Covid violation fine slashed to €99; No mark on criminal record
The fine for violating the rules in place to curb the spread of the coronavirus may be lowered from 390 euros to 99 euros. Coalition parties VVD, D66 and ChristenUnie want this lower fine to be recorded in the new coronavirus law. The lower amount means that the fine will not go onto offenders' criminal record - something parliament demanded last week while debating Justice Minister Ferdinand Grapperhaus' violation of the corona rules. The fourth coalition party CDA is also "sympathetic" to lowering the fine, Nieuwsuur reports.

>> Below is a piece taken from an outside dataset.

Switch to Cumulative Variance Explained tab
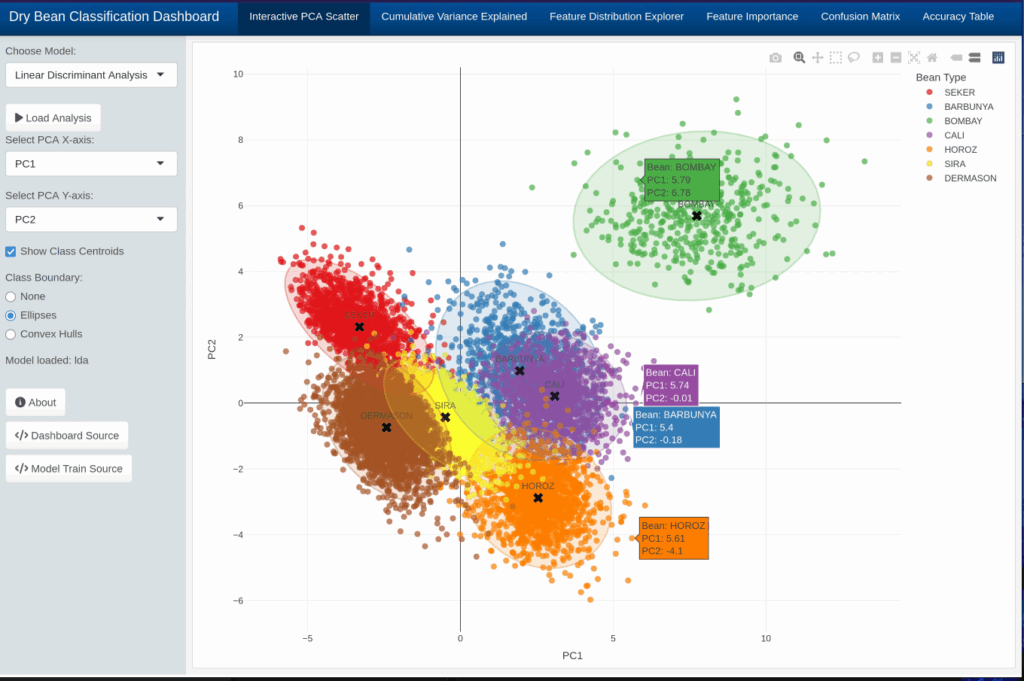tap(454, 17)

If you have a criminal record, you can't get a certificate of good conduct, which means you can't qualify for some jobs. The Tweede Kamer, the lower house of Dutch parliament, made very clear that this is an unreasonable punishment for someone who unintentionally stood too close to someone else. Lowering the fine automatically solves that problem, D66 parliamentarian Maarten Groothuizen said to the program. The proposal also states that the law must be stricter for companies. "For a large company that has an interest in ignoring the rules, 99 euros might be a bit of a weird amount," Groothuizen said.
Despite this change, the D66 and ChristenUnie, and a large number of other MPs, are still hesitant to support this law, which is meant to replace all the emergency regulations used to restrict freedoms since the start of the crisis. Citizens and representatives don't have a say in emergency regulations. The corona law is intended to change that.
Parliamentarians think that the duration fo the law is too long. The coalition parties are therefore also proposing to shorten the duration from six months to three months. "The measures should not last longer than is strictly necessary" ChristenUnie MP Stieneke van der Graaf said. "So in the law we must include an instruction to the Minister that he will immediately scale down the measures as soon as they are no longer necessary."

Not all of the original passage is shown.